Летом 1940 года Чоран — по его словам, во всяком случае — едва не стал первой жертвой вступившего в Париж вермахта, когда на площади Сен-Мишель бросал сигареты пленным французским солдатам. Он вообще почти всю войну провел во Франции. А в начале 1941 года в течение нескольких месяцев работал в Виши секретарем румынского посольства по культуре. Отлучился на родину он лишь в конце 1940 года, чтобы воспеть пришедшее к власти правительство «легионеров», немедленно организовавшее по всей Румынии еврейские погромы и массовые убийства политических оппонентов:
«Здоровье национального организма всегда определяется мерой его борьбы с евреями, особенно когда они, действуя числом и наглостью, порабощают народ. Я никогда не устану повторять: далеко не всякий заслуживает жизни. В сегодняшнем мире нет политика, который внушал бы мне большие симпатию и уважение, чем Гитлер. <...> Достоинство Гитлера состоит в том, что он подавил критический дух всей нации. Я восхищаюсь, когда вижу, как по улицам Берлина маршируют члены «Гитлерюгенд», одетые в форму, вооруженные штыком, несущие знамена, как торжественен и одновременно воинствен их марш, словно война будет завтра; когда я вижу этих молодых, становящихся солдатами и членами политической партии с пяти лет»

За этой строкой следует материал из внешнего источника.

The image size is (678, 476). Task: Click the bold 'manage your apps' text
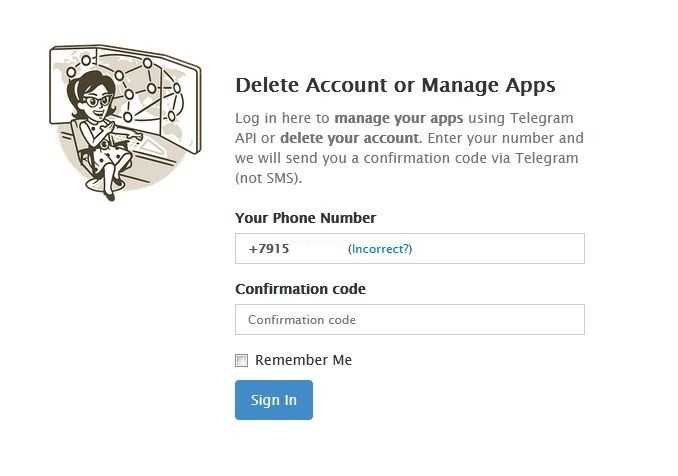(399, 118)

Достаточно? Это писал Чоран, «Ларошфуко XX века», автор книги-манифеста «Преображение Румынии», в 1934— 1935 годах славивший «живительный террор тоталитарного государства» и «мистику коллективного усилия нации»1.
Спустя годы бывший «железногвардеец» Чоран, «крупнейший представитель личного по тону, афористичного, лирического, антисистемного типа философствования (Сьюзен Зонтаг), «великий моралист» (Габриэль Марсель), напишет другу: «Меня озадачивают воспоминания о некоторых моих прошлых увлечениях: я их не понимаю. Какое безумие!»

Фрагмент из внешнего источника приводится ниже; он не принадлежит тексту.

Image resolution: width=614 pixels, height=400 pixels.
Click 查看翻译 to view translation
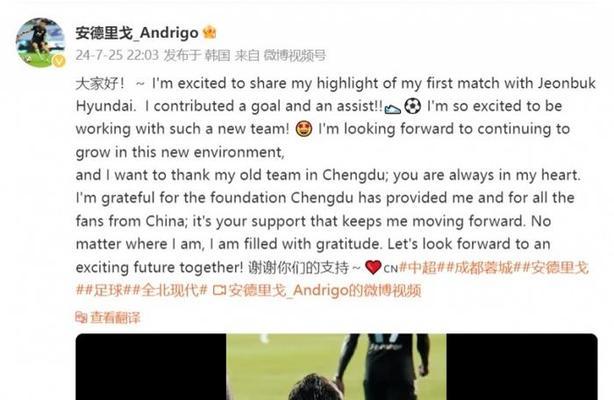(x=115, y=317)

1 Еще много поучительного о его (и не только о его) взглядах можно узнать из книги Александры Ленель-Лавастин «Забытый фашизм: Ионеско, Элиаде, Чоран» (М.: Прогресс-Традиция, 2007).
Не только Франция, но и любая другая страна, может повторить эти слова, когда ей — как сделали это Офюльс и Шаброль — предъявят напоминания о прошлом. Как, неужели это я натворила? Не может быть! Какое безумие! Какой бред!
В конце жизни Чоран страдал от болезни Альцгеймера: даже забыл, бедняга, что собирался покончить с собой. Символично.
Да, бред, но вполне системный. Бред, основанный — и это лейтмотив обоих фильмов — на двух навязчивых идеях: идее единой Европы и идее антикоммунизма. Антисемитизм? Да, но он играет подчиненную роль по отношению к этим двум идеям: еврей в этой мифологии выступает как агент или большевизма, или плутократии. Право слово, выпуски нацистской кинохроники стоит пересматривать почаще: это весьма актуальное зрелище.